Uber thought it would have 75,000 autonomous vehicles on the roads this year and be operating driverless taxi services in 13 cities by 2022, according to court documents unsealed last week. To reach those ambitious goals, the ridesharing company, which hopes to go public later this year, was spending $20 million a month on developing self-driving technologies.
The figures, dating back to 2016, paint a picture of a company desperate to meet over-ambitious autonomy targets and one that is willing to spend freely, even recklessly, to get there. As Uber prepares for its IPO later this year, the new details could prove an embarrassing reminder that the company is still trailing in its efforts to develop technology that founder Travis Kalanick called “existential” to Uber’s future.

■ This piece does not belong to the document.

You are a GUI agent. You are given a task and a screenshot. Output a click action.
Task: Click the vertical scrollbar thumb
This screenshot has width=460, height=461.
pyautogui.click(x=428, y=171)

I was thinking a bit why all of this has been so dumb, and one reason is that the barrier isn't (yet) even just that they can't build a reasonably cheap car, it's they can't build one at all. If I said, "here's eleventy trillion dollars, put a single level 4+/5- self-driving car on the road that would truly work well enough to be a robo taxi that would operate more cheaply than one with a driver within 18 months" I'm pretty sure it couldn't be done. Maybe I'm too pessimistic. Maybe they could with eleventy trillion! But the point is you aren't going to be rolling these things off the assembly line at $100,000 a pop any time soon because you couldn't even roll them off the assembly line at $100,000,000 a pop.
It isn't about making the technology more efficient or cost-effective or whatever, it's about making the technology at all. It just does not exist. They can't say, "well, we can do this, but sadly the sensors cost $10,000,000 per car so we need to figure out how to make them more cheaply." They just can't do it.